My parents sometimes put on their Sunday best, washed the Chevy and helped Bethel Lutheran Church assemble and drop off sugar and flour and powdered milk and even some of their mended clothing and blankets in brown grocery bags on the cement block front stoop of those who had sickness as their excuse. That my church excluded the disheartened and the alcoholic from assistance I understood was part of my lesson. Lazy hands as well as the cup of ruin make a man poor. What aid those people got came in small doses from the few sympathetic sippers and depressed souls still living in real houses who, reading their dismal cards, anticipated a need for help in their own future. The hopeless dreamers were shut off from sympathy of any variety, and I understood that their kind was to be shunned. But I noted that my minister frequently acknowledged their presence in the community by reminding parishioners of the folly and the wages of harboring vain ambitions.
To know about those ambitions, Pastor Michael must have ridden his bike down the alleys, too. Like me, he must have sensed a gloom of unsatisfied mystery in the façade the town presented to its streets. And in his curiosity, he must have found the drawings and the poems awaiting their burning in the barrel of trash behind Jake Molson’s Quonset.

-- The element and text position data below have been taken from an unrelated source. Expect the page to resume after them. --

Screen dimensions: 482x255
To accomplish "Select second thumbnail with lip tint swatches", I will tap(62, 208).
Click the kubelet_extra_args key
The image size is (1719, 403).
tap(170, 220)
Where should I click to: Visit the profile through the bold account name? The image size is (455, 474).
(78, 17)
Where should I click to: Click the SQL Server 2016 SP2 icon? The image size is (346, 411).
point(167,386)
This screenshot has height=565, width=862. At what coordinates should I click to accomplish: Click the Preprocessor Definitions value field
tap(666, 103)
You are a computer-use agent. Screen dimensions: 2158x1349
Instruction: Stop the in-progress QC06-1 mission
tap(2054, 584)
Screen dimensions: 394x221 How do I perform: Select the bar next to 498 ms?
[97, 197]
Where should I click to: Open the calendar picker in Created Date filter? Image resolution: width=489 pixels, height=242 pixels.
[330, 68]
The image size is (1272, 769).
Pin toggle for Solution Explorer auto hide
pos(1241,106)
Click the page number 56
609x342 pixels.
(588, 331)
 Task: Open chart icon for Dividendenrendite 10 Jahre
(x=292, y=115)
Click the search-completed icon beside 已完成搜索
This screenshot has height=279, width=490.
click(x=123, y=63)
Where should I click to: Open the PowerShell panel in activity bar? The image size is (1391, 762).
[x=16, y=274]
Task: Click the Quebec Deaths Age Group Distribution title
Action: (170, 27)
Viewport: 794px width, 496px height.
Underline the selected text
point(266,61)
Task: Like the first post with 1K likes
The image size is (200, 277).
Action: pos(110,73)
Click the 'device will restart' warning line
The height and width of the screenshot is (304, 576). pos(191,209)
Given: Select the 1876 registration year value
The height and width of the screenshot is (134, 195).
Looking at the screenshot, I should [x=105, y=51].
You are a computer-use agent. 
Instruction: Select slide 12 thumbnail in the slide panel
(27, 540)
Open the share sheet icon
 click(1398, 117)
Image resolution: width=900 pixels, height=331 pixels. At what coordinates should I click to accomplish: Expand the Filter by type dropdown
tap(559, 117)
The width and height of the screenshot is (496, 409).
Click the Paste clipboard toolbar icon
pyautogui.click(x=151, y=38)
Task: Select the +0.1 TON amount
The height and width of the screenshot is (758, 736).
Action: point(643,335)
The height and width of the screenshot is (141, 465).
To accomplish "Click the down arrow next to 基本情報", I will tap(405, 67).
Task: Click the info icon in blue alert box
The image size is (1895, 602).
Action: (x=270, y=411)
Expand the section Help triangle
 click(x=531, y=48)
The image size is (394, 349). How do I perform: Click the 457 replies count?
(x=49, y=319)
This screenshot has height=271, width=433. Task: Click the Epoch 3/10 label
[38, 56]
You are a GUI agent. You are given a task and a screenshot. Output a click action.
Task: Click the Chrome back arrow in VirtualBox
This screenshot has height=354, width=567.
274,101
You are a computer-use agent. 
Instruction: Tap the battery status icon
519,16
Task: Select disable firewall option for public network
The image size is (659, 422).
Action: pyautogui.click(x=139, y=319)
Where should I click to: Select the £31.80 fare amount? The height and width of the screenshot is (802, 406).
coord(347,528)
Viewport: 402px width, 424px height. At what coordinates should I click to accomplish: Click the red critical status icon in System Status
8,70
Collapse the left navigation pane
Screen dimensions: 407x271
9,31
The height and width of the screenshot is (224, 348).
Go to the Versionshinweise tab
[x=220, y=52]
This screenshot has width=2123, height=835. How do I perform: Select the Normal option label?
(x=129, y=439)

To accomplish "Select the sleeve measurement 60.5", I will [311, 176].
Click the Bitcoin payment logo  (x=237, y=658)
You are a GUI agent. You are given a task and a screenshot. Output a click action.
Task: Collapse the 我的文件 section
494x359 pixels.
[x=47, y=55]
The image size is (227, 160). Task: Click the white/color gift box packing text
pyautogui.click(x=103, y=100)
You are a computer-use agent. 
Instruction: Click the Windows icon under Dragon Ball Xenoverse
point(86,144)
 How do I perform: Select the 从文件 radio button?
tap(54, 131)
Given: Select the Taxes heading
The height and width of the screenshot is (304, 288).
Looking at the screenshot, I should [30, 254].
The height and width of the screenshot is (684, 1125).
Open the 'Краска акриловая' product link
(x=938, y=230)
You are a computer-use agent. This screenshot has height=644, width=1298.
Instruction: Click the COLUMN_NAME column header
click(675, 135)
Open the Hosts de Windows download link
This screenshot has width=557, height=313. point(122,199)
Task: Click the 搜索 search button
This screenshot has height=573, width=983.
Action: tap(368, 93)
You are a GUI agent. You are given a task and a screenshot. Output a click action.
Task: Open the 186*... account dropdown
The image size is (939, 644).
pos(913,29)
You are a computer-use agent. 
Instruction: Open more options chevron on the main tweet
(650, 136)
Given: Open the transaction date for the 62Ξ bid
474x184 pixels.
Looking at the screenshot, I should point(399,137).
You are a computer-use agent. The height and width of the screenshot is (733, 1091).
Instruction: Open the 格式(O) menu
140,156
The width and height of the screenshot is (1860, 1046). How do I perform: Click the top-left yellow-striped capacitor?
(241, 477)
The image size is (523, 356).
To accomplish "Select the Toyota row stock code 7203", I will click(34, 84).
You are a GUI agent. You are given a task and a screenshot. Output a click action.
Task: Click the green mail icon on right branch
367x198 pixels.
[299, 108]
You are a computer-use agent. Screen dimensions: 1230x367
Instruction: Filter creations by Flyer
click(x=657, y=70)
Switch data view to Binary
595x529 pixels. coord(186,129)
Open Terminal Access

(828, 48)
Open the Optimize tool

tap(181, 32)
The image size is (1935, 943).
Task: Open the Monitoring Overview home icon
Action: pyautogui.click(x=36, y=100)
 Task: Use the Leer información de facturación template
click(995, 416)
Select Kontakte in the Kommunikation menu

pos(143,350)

Jake’s wadded up elegies to great artists and his odes to their famous paintings had so many scribbled revisions and erasure tears that they were more or less undecipherable to me. Except to comprehend that Jake Molson longed to be an artist as competent and inspirational as Raphael and Leonardo and Michelangelo. The drawings that Pastor Michael must have unwadded and spread flat against the cinder alley revealed not only hundreds of nude studies, some of which were recognizable as neighbors, but also robed religious figures and, like Grandpa Peak, portraits of Franklin Roosevelt, Dwight Eisenhower and General Douglas MacArthur. And they revealed a great, great deal of that competence Indiana had programmed Jake to think he lacked, and was not even entitled to.